The real AI dystopia lives within us

Tue 19 August 2025
AI
Blog

Okay, I’ve been working with and writing about artificial intelligence for years, and I’ll say this at the start. AI may be the single greatest leap in human capability since fire. We’ve built a system that can navigate language, pattern, and symbol with a speed and fluency that still catches me off guard. It’s dazzling and humbling. And don’t forget, it’s ours.

We’ve all heard the darker predictions that AI will surpass us and maybe even rule us. Those fears aren’t fantasy and they’re worth taking seriously. But the greater and more immediate danger, in my view, isn’t a machine deciding to take control. It’s us, willingly handing over parts of our thinking long before that moment ever comes.

We often comfort ourselves with the idea that the brain isn’t a computer. We point to its messy biology, its self-rewriting adaptability, its tolerance (perhaps dependence) for noise and error. The brain runs on the chemistry of a living body, shaped by evolution and tangled in purpose. And that’s nothing like the tidy logic of a machine.

That’s true. And it’s important. But it’s not the safety net we think it is. The real risk isn’t that AI will start thinking like us. It’s that we’ll start thinking like it.

What I mean by anti-intelligence

I use the term anti-intelligence to describe the way AI “thinks.” And it’s not as an insult, but as a neutral description. It’s not good or bad. It’s just different. And in a world of anthropomorphizing, that’s important.

Let’s unpack this a bit. Human intelligence drifts, revisits, rewires, and adapts. In other words, we make meaning from a sort of fluid ambiguity that grows through friction. AI operates in a different perspective. One that arranges patterns for coherence, aiming for completion, and not transformation.

That’s fine. In fact, it’s part of what makes AI so useful. The danger is what happens when we stop treating those differences as boundaries and start letting its style of “thinking” contour our own.

The complacent mind

I worry less about AI “taking over” and more about us giving up. Not intentionally, but gradually, almost without noticing.

It starts small. We lean on AI to phrase something better, to recall a fact we’ve half-forgotten, to summarize an idea so we can move faster. That’s all fine in isolation. But slowly, our tolerance for ambiguity, our patience with messy problems, and our habit of pushing past the first neat answer start to decay into whatever AI tells us it should be.
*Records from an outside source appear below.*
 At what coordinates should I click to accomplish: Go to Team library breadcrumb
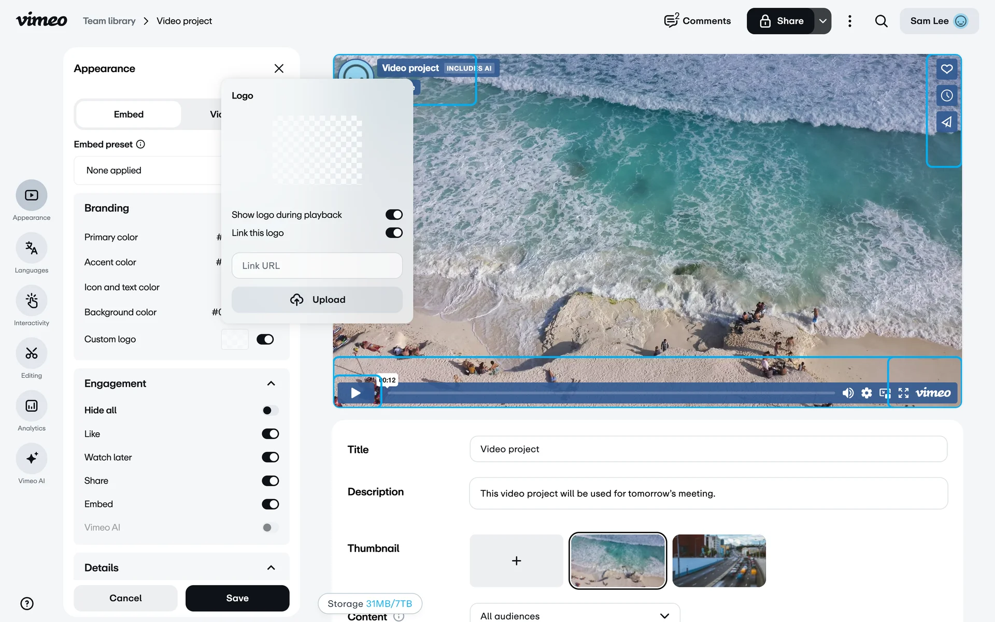coord(109,21)
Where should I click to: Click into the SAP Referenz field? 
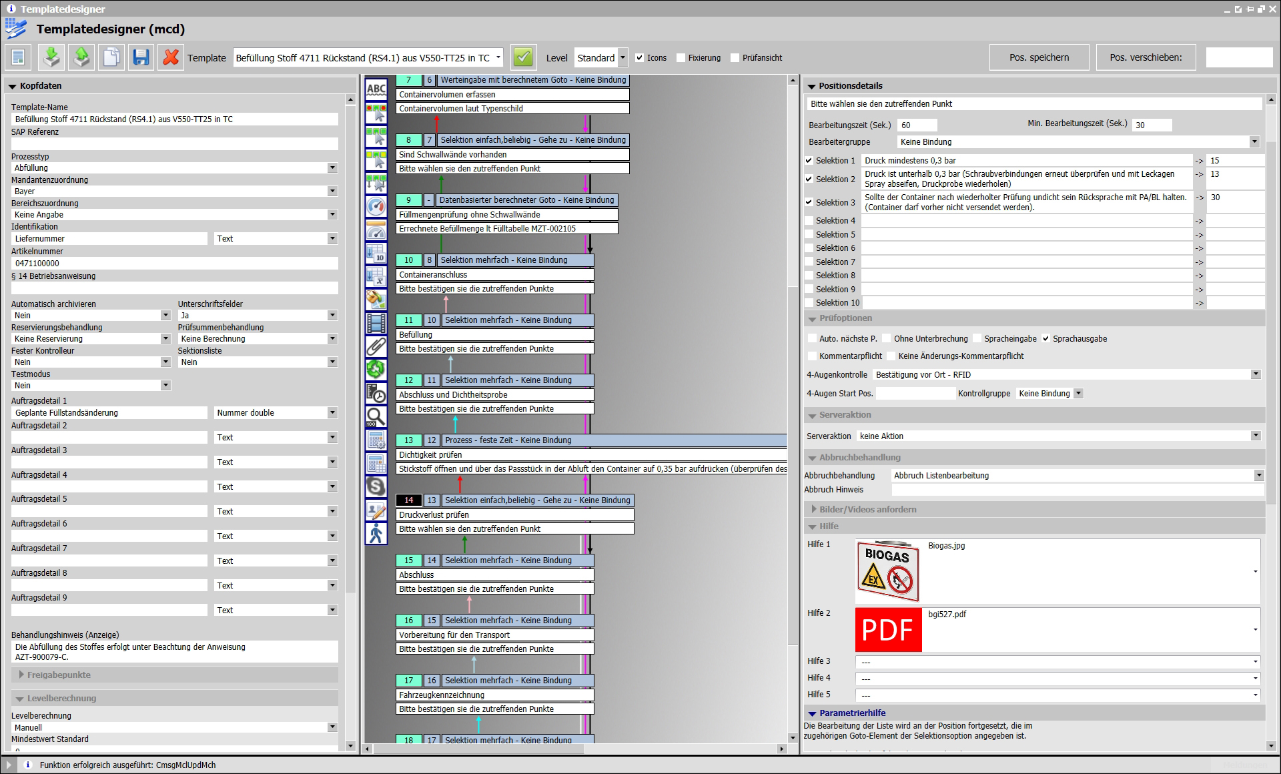[x=175, y=143]
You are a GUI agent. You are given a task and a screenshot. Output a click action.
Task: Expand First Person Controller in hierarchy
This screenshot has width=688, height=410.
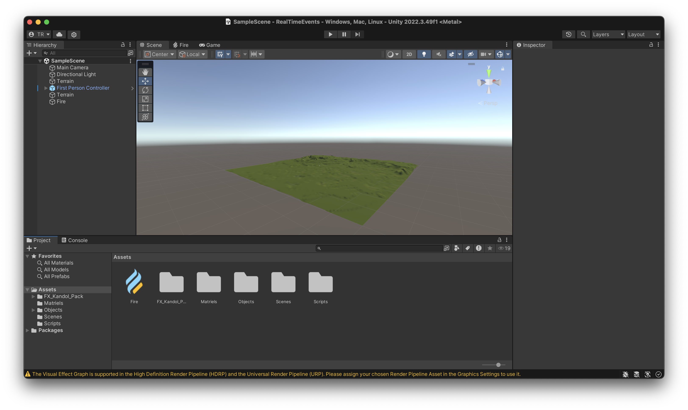click(x=46, y=88)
Simply put, we begin to favor fluency (statistical coherence) over depth. And when that happens, we start mistaking arrangement for understanding to the polish of statistical order.

And here’s the part that feels dystopian to me: not the machine’s output, but the human mind that decides that’s enough.

This isn’t an anti-AI story

AI’s not the villain here. In fact, it’s a triumph and one of the most astonishing artifacts of human ingenuity. But like all powerful tools, it shapes us in return.

The dystopia worth worrying about today isn’t in the machine. It’s in us, when we grow so accustomed to machine-like thinking that we stop noticing what’s missing and that’s the wandering, the stubborn originality, the deeply personal way humans make meaning.

That’s the “monster” we have to watch for. It’s not just an algorithm with malice, but a person who’s forgotten how to think beyond one.

Holding the human line

I’m not suggesting we retreat from AI. I’m suggesting WE stay awake inside it. Ask questions that don’t fit into its neat patterns constructed with complacency. Let’s sit with answers that feel incomplete and treat techno-coherence as the start of a conversation, not the end of one. And above all, remember that our greatest advantage isn’t speed or recall, it’s the ability to think in ways that no machine, however brilliant, can quite capture.

Because the end of intelligence won’t come with a bang or a server farm gone rogue. It will come quietly, when the shape of our own minds starts to look a little too much like theirs.